What the task requires →
Rewrite the lines of the listing below as a numbered list, from the start of the listing through the line containing "click(190, 55)", inclusive, leaving out any blank lines.

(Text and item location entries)
--- START ---

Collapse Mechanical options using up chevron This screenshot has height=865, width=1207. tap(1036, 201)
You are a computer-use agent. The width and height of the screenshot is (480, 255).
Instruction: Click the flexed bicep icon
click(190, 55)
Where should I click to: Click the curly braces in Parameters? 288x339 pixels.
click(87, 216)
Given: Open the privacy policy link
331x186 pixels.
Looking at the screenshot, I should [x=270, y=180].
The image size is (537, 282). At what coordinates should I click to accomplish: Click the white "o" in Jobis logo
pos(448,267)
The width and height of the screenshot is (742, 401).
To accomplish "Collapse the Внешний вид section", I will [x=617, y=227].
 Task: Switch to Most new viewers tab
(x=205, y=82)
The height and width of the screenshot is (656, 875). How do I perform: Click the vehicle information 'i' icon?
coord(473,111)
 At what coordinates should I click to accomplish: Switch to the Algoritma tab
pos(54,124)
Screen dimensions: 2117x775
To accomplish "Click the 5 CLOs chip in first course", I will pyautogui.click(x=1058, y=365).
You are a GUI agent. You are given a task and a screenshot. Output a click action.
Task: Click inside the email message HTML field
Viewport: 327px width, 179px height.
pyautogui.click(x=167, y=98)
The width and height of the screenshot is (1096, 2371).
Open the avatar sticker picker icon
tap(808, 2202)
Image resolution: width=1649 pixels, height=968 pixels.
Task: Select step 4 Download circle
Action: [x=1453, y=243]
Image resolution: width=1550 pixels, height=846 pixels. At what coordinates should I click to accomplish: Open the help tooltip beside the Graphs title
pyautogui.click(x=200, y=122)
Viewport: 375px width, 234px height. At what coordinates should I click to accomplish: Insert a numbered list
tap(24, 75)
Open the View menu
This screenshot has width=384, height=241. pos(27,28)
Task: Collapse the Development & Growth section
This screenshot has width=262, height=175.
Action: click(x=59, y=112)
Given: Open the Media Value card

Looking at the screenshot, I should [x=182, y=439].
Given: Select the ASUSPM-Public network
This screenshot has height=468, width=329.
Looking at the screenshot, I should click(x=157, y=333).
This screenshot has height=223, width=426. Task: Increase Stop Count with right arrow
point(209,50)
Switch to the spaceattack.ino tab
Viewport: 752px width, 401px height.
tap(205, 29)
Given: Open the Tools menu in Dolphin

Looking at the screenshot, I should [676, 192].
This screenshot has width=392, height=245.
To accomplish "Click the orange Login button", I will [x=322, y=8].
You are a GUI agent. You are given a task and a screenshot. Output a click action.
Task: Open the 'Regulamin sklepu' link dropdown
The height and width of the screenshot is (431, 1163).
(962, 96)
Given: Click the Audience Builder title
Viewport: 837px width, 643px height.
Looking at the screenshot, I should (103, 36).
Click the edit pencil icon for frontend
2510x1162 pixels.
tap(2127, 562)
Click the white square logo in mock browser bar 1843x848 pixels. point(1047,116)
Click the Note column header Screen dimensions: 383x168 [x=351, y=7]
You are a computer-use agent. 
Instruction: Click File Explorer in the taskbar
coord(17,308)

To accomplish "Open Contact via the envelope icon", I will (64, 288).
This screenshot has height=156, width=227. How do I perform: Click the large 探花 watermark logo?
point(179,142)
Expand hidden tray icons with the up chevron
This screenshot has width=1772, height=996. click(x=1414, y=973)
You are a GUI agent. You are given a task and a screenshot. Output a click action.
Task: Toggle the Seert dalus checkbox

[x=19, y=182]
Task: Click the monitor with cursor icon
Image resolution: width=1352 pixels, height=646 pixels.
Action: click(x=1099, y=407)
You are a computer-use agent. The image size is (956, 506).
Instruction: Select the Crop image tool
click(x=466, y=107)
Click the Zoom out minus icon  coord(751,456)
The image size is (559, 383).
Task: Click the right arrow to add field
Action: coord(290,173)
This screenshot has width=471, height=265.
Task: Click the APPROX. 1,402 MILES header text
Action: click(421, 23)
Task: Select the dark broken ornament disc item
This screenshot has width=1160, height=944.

--- END ---

Task output →
1. Collapse Mechanical options using up chevron This screenshot has height=865, width=1207. tap(1036, 201)
2. You are a computer-use agent. The width and height of the screenshot is (480, 255).
3. Instruction: Click the flexed bicep icon
4. click(190, 55)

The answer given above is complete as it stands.